FOOD SCIENCE ›› 2022, Vol. 43 ›› Issue (12): 325-328.doi: 10.7506/spkx1002-6630-20210304-060

• Safety Detection • Previous Articles    

Detection of Salmonella by G-quadruplex-Based PCR-RCA Double Amplification

LIU Jianhui, ZHANG Xianzhou, ZHANG Yunzhe, LI Lanru, WANG Hongjing, GAO Jie, GENG Fengzhen, TAN Jianxin   

  1. (1. College of Food Science and Technology, Hebei Agricultural University, Baoding 071000, China;2. Hebei Tourism College, Chengde 067000, China; 3. Affiliated Hospital of Hebei University, Baoding 071000, China)
  • Published:2022-07-01

Abstract: In this study, a method to detect Salmonella was developed using polymerase chain reaction (PCR) combined with rolling circle amplification (RCA) with a dumbbell ring-shaped template into which a G-quadruplex complementary sequence was inserted.
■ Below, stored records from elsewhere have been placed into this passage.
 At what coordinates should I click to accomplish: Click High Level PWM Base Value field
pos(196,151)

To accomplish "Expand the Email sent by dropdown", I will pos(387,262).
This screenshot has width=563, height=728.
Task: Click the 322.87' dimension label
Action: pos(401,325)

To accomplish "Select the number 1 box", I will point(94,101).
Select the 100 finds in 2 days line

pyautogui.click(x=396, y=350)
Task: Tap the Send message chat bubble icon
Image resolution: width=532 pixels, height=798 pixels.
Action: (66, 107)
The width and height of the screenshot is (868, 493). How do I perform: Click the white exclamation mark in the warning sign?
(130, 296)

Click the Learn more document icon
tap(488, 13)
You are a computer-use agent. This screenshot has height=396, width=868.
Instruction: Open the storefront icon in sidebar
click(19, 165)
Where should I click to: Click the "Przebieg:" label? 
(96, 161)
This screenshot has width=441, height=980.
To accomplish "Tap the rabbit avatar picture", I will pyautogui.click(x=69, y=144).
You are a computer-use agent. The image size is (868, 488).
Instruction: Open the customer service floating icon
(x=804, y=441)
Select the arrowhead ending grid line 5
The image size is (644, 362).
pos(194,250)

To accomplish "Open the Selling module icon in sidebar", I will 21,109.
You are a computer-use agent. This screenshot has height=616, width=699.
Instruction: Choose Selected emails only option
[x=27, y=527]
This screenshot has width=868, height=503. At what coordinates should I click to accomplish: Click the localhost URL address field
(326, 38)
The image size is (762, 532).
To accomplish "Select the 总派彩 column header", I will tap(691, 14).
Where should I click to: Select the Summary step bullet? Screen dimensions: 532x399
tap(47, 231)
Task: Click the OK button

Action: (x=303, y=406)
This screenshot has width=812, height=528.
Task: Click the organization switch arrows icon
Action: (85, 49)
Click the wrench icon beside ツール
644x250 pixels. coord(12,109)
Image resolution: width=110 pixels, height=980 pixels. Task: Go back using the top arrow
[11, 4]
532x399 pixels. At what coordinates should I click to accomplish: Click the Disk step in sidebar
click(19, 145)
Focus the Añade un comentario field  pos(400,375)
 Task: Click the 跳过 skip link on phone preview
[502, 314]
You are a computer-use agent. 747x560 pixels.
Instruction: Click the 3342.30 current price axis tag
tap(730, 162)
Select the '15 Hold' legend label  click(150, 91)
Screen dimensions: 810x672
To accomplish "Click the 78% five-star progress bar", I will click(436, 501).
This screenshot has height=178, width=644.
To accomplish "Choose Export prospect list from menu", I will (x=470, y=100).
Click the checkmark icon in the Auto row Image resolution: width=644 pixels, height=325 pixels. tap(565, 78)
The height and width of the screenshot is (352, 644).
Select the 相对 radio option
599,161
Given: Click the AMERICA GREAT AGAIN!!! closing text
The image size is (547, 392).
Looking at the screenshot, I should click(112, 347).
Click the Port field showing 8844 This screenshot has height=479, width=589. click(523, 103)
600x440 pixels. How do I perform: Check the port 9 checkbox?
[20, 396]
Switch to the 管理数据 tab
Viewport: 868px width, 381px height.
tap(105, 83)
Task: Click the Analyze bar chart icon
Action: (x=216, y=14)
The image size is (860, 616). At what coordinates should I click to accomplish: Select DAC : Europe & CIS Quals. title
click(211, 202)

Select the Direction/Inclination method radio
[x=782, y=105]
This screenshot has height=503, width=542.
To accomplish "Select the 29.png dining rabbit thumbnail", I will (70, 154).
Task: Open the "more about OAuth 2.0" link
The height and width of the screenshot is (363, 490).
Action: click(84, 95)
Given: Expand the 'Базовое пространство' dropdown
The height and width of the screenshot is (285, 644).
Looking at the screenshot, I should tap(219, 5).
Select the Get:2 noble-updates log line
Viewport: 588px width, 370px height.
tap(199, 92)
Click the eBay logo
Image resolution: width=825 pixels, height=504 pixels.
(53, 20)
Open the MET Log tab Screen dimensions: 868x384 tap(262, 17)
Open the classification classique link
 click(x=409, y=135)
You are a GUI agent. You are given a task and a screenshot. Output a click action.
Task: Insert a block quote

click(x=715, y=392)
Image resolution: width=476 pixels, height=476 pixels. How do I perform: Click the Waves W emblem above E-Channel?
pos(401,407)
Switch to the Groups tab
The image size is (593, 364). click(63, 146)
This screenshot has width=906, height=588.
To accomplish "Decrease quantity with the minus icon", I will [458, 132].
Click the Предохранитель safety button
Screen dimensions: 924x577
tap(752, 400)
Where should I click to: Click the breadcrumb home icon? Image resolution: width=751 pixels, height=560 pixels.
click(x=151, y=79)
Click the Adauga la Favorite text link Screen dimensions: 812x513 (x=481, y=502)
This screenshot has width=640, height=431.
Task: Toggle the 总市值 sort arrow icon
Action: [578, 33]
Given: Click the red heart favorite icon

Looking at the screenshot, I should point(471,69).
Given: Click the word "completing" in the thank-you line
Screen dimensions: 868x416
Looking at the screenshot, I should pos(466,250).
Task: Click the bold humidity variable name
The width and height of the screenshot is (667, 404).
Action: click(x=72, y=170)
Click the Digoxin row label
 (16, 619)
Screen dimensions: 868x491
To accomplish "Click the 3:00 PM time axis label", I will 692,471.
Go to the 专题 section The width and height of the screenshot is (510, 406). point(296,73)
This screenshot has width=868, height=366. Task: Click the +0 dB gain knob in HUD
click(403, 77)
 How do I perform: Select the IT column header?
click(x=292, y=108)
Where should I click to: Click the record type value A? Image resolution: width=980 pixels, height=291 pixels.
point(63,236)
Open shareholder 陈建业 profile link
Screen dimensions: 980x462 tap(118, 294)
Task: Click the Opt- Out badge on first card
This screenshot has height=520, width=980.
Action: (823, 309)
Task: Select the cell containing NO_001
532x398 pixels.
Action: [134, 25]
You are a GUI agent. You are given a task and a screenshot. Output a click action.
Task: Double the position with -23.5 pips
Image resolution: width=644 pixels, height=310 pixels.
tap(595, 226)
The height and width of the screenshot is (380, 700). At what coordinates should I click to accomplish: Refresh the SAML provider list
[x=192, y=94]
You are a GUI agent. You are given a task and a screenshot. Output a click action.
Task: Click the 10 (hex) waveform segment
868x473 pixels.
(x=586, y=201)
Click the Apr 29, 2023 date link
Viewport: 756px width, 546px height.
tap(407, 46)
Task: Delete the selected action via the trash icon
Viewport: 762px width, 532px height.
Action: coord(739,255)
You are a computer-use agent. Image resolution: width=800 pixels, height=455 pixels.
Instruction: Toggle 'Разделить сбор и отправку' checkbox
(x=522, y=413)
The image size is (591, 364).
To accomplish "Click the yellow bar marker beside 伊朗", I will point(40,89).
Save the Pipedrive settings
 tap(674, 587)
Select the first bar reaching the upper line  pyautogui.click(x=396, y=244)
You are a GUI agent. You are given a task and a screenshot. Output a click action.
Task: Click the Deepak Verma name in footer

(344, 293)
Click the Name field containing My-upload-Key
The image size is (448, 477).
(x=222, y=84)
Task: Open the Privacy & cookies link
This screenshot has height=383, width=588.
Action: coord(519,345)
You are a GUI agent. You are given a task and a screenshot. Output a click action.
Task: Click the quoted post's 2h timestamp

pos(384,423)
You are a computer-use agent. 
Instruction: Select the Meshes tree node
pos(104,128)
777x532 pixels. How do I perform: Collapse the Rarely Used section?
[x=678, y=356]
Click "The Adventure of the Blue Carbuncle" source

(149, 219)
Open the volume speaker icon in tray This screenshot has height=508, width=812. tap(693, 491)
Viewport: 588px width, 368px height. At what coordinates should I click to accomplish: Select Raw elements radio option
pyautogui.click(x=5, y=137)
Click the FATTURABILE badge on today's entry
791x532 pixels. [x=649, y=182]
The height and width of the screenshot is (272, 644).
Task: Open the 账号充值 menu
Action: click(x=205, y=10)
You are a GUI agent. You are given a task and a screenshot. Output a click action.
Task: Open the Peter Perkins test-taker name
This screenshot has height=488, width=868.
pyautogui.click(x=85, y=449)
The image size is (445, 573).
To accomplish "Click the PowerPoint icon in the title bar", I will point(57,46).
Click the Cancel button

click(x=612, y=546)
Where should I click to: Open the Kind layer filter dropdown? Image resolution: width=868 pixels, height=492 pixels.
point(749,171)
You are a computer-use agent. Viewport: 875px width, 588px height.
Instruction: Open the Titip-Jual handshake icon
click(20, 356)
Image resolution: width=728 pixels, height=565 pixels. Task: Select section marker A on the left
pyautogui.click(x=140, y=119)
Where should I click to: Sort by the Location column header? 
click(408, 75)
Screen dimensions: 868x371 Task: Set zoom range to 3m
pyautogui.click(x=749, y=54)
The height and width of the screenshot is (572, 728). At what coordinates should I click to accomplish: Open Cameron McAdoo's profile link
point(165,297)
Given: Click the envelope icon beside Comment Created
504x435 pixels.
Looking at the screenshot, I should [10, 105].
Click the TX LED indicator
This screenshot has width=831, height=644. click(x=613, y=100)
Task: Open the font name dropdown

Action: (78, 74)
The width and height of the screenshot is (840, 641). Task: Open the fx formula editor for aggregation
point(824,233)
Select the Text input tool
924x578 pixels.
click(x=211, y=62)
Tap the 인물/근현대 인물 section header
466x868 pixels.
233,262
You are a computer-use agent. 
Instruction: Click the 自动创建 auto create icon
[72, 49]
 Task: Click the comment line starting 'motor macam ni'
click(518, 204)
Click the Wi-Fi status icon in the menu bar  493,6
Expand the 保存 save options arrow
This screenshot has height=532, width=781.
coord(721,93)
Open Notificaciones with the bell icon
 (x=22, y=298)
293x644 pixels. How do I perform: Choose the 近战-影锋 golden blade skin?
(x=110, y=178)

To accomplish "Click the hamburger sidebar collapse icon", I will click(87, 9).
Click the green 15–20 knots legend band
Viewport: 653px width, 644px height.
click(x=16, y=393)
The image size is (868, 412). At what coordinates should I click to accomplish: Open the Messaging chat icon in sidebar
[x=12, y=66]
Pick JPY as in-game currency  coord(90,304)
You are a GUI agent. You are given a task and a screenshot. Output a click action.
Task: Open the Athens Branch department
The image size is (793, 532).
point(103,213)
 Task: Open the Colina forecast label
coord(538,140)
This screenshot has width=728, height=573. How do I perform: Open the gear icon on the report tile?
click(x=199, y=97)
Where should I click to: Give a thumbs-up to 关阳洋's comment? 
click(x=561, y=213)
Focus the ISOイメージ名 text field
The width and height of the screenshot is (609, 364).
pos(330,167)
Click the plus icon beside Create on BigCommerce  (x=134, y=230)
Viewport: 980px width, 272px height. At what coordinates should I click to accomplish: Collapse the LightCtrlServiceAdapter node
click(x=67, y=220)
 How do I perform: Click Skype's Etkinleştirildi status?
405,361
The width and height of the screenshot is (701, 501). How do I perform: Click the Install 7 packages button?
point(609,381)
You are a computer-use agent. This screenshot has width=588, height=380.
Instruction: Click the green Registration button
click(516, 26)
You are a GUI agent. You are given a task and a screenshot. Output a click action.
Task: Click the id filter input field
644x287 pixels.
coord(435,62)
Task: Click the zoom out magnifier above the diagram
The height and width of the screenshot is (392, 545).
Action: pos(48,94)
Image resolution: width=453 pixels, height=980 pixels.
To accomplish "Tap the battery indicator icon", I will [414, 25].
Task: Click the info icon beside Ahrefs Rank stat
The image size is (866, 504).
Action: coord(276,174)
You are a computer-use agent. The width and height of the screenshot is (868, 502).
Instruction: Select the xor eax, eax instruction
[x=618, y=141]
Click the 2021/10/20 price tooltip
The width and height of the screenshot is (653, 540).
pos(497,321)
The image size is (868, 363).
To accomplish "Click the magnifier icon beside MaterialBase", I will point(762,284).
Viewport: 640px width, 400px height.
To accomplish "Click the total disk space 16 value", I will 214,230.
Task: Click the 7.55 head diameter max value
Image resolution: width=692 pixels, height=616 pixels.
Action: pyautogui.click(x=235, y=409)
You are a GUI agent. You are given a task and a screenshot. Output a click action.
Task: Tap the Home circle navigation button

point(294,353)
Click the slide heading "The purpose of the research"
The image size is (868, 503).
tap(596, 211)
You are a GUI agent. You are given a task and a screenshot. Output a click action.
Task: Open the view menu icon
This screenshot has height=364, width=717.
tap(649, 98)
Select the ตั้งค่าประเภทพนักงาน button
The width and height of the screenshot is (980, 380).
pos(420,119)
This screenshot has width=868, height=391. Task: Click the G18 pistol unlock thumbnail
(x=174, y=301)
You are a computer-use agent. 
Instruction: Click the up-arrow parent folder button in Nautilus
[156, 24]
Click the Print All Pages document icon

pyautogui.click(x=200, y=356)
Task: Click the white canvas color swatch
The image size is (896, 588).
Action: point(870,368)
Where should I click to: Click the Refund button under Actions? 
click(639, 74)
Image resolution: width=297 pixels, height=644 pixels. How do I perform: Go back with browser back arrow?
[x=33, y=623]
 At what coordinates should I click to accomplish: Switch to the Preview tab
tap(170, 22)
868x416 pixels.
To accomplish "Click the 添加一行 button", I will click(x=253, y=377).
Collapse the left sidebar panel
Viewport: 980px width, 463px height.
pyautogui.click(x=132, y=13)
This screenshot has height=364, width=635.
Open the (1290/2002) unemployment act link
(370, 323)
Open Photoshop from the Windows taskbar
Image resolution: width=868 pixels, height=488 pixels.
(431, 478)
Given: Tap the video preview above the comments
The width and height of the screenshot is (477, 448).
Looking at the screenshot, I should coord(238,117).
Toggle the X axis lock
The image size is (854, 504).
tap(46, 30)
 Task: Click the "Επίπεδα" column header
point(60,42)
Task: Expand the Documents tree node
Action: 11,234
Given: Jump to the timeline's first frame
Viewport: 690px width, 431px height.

This method was based on PCR-RCA double amplification and the fact that thioflavin T (ThT) can specifically bind to the G-quadruplex, enhancing the fluorescence signal. Under the optimized detection conditions, the logarithmic concentration of Salmonella genomic DNA (x) had a good linear relationship with the fluorescence signal intensity at 486 nm (y). The regression equation was y = 2.101x + 2.872 3 (R2 = 0.992 5) in a linear range of 17 fg/μL–1.7 ng/μL. The specificity of the method was evaluated, revealing that it was suitable for the detection of Salmonella with a detection limit of 4.28 CFU/mL for artificially contaminated milk samples. This method, which has several advantages such as strong specificity, high sensitivity and low detection limit, provides a new method for the rapid detection of foodborne pathogens.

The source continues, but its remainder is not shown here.